The world’s most prolific aluminium producer made the announcement Friday, a day removed from the end of mandatory winter production cuts season. Specifically, the firm said it would commence additional production at its operations in Binzhou, Shandong province, with return to full production expected to be reached by June of this year.
Though the typical heating season in northern China runs from mid-November through mid-March, mandatory production cuts were left to the discretion of provincial and local governments, who had the option of enforcing cuts for only the months of December and January. The cuts are part of a push by Beijing to address the significant and serious air-quality struggles the country faces largely due to its over-reliance upon coal as a heating fuel.

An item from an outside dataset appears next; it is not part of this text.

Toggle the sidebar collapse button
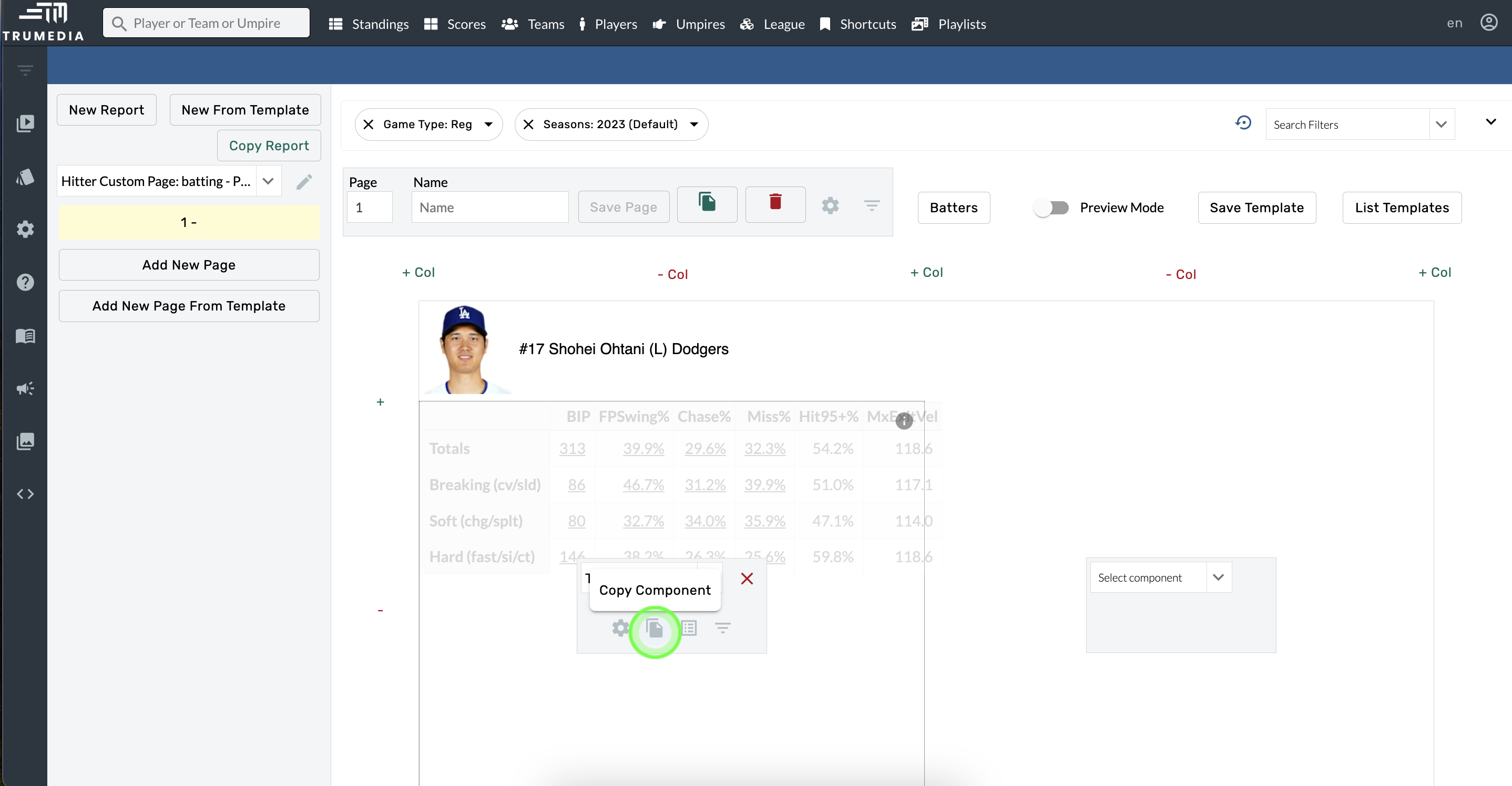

Hongqiao’s total curtailment over the past two months totaled around 100 thousand metric tons per annum, per the firm. Its total nameplate capacity is estimated at 6.46 million metric tons per annum. Initially market watchers anticipated seeing Hongqiao silence up to 550 thousand metric tons per annum for the four-month period, or around 183.3 thousand metric tons per annum per month as outlined by a plan released by the Binzhou government in November.
Hongqiao’s renewed capacity will see a severely depressed domestic market for the metal. Prices are mired in the depths of a two-year low, and a severe lack of demand has forced other firms to shutter capacity that is no longer profitable. Earlier in the week Chalco announced cuts of 200 thousand metric tons per annum, which it said were largely motivated by rising electricity costs.
Shanghai’s aluminium market closed at US$2,009.76 per metric ton on Friday, up 0.3 percent on the day but still far below historical norms.